Many patients with PFP sequelae also present hypertonia of muscles not innervated by the damaged facial nerve, such as the masseter, temporalis, and sternocleidomastoideus. We administered BTX-A infiltrations to these muscles in affected patients, observing a considerable improvement in pain and in the sensation of stiffness. The physiological mechanism causing the increased tone in these muscles is unknown, and our literature search yielded no articles on the subject. We suggest that PFP with permanent sequelae may cause a biomechanical alteration in facial activities such as chewing, gesticulation, or speech, resulting in overloading of other muscles not innervated by the facial nerve, and potentially leading to tension or pain.

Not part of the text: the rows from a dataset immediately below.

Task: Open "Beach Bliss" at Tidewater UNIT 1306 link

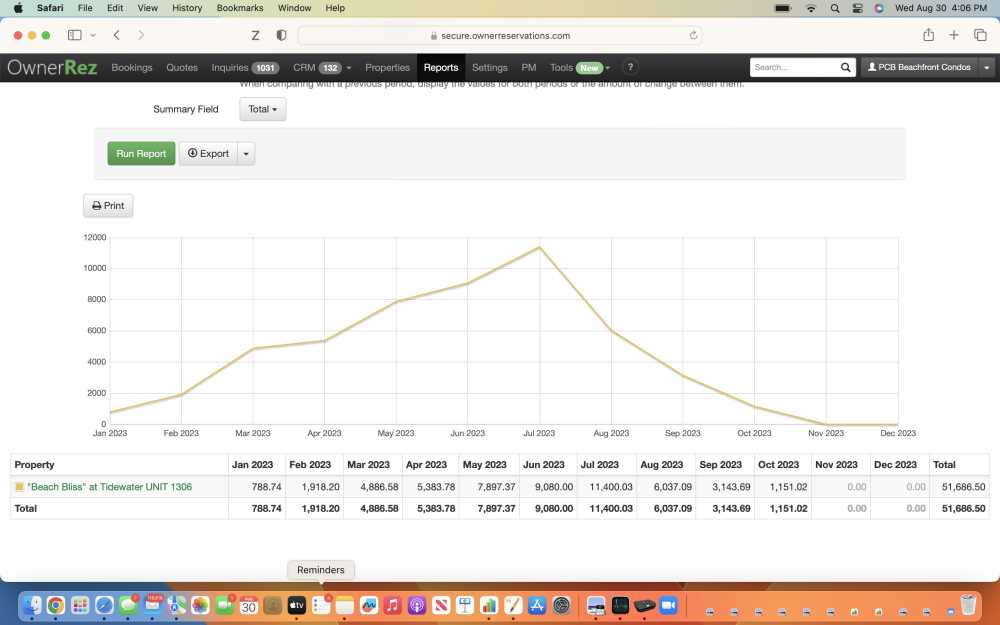Action: [109, 487]
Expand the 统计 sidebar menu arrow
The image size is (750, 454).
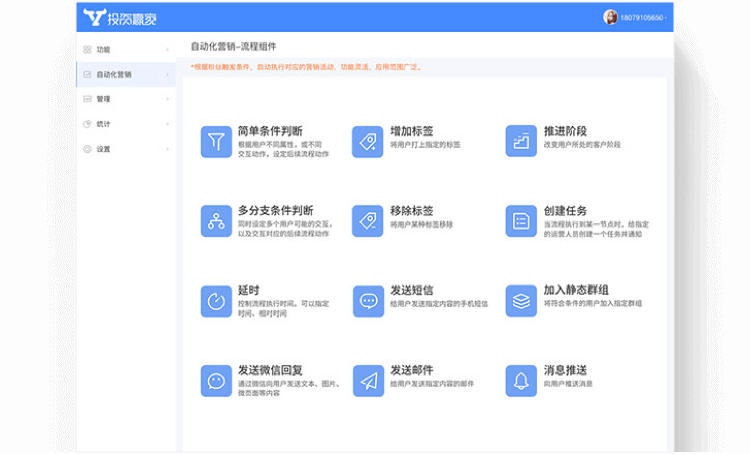(167, 124)
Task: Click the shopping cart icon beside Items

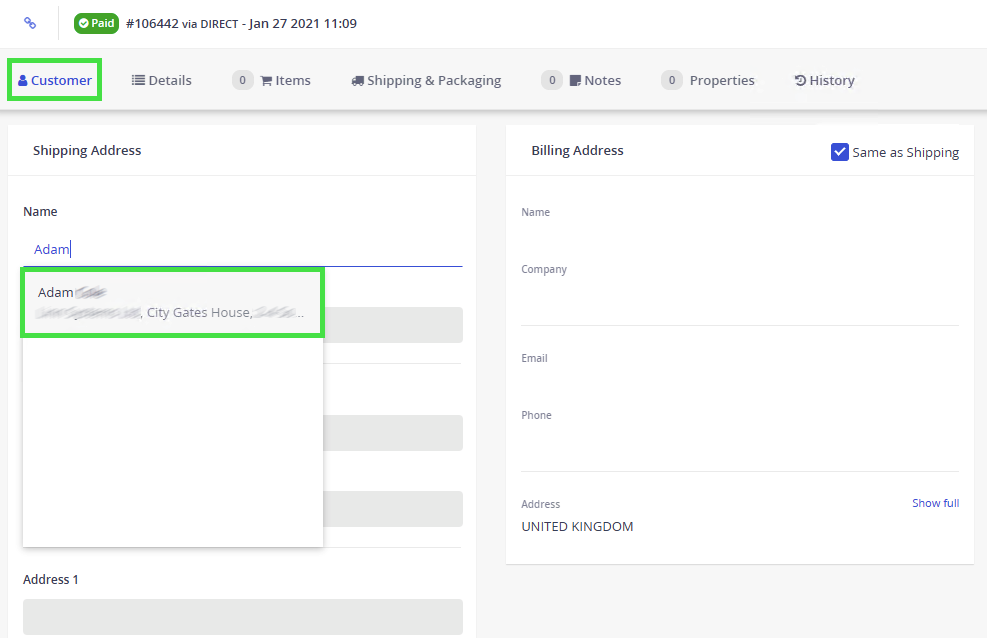Action: [267, 81]
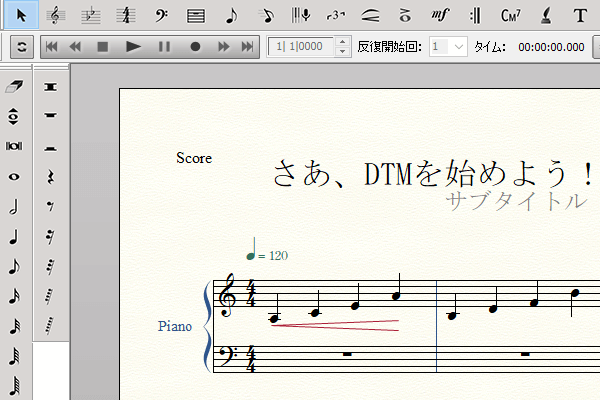The width and height of the screenshot is (600, 400).
Task: Select the chord symbol CM7 tool
Action: coord(511,15)
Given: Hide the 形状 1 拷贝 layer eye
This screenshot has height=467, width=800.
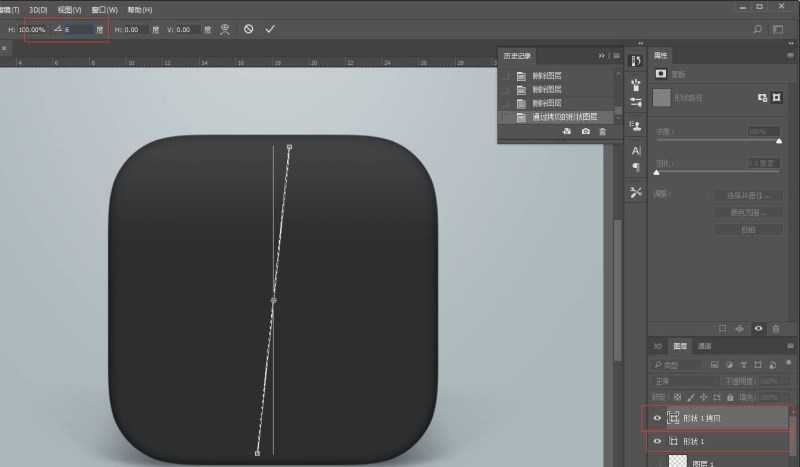Looking at the screenshot, I should point(657,419).
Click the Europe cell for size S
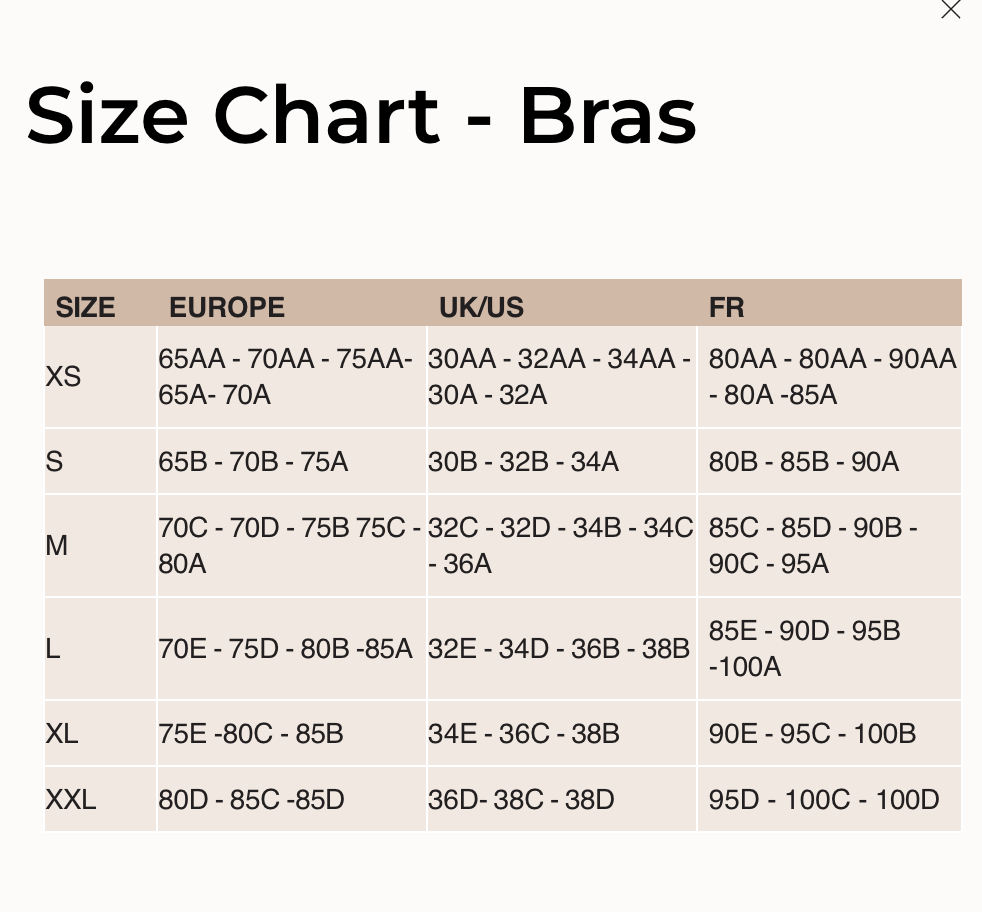Screen dimensions: 982x912 click(x=253, y=461)
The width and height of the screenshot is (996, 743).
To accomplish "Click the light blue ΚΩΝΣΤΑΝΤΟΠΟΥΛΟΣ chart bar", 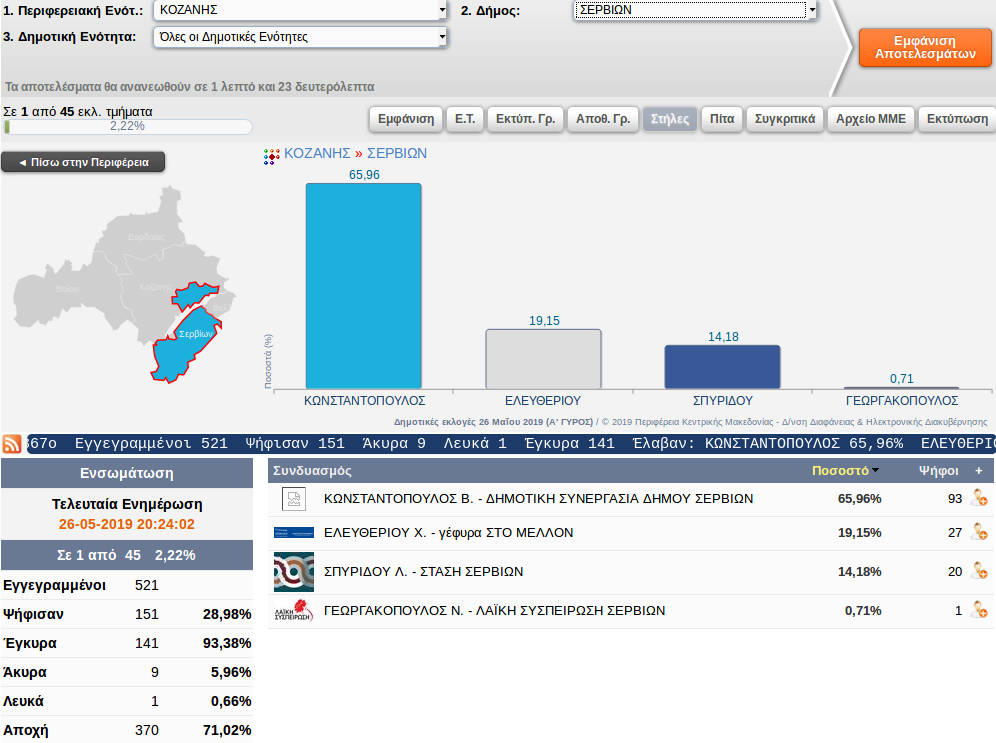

The adverse reactions observed in 5 participants (mild exacerbation of orbicularis oculi weakness in 3 and mild exacerbation of the levator labii superioris weakness with drooping of the upper lip in 2) are consistent with those reported in the literature, which include difficulty speaking, eating, and drinking.8,9,19,23 As reported in the literature, adverse effects are mild and transient, and are outweighed by the benefit for patients’ quality of life. The adverse reactions observed in our study were mild and resolved within 3 to 4 weeks. No patient presented such complications as ptosis, dry eyes, keratitis, lagophthalmos, or systemic symptoms.
Our study presents certain limitations, and the results should be interpreted with caution. Firstly, we should mention the relatively small sample size and lack of a control group. Secondly, no validated Spanish-language version of the FaCE and SAQ questionnaires is available. Finally, quality of life was evaluated using a questionnaire, which provides very limited information on such a complex domain as quality of life.
ConclusionsBTX-A infiltrations improve facial nerve function and reduce synkinesis in patients with PFP sequelae.
This treatment is minimally invasive, causes no relevant adverse effects, and improves quality of life in these patients.
Conflicts of interestThe authors have no conflicts of interest to declare.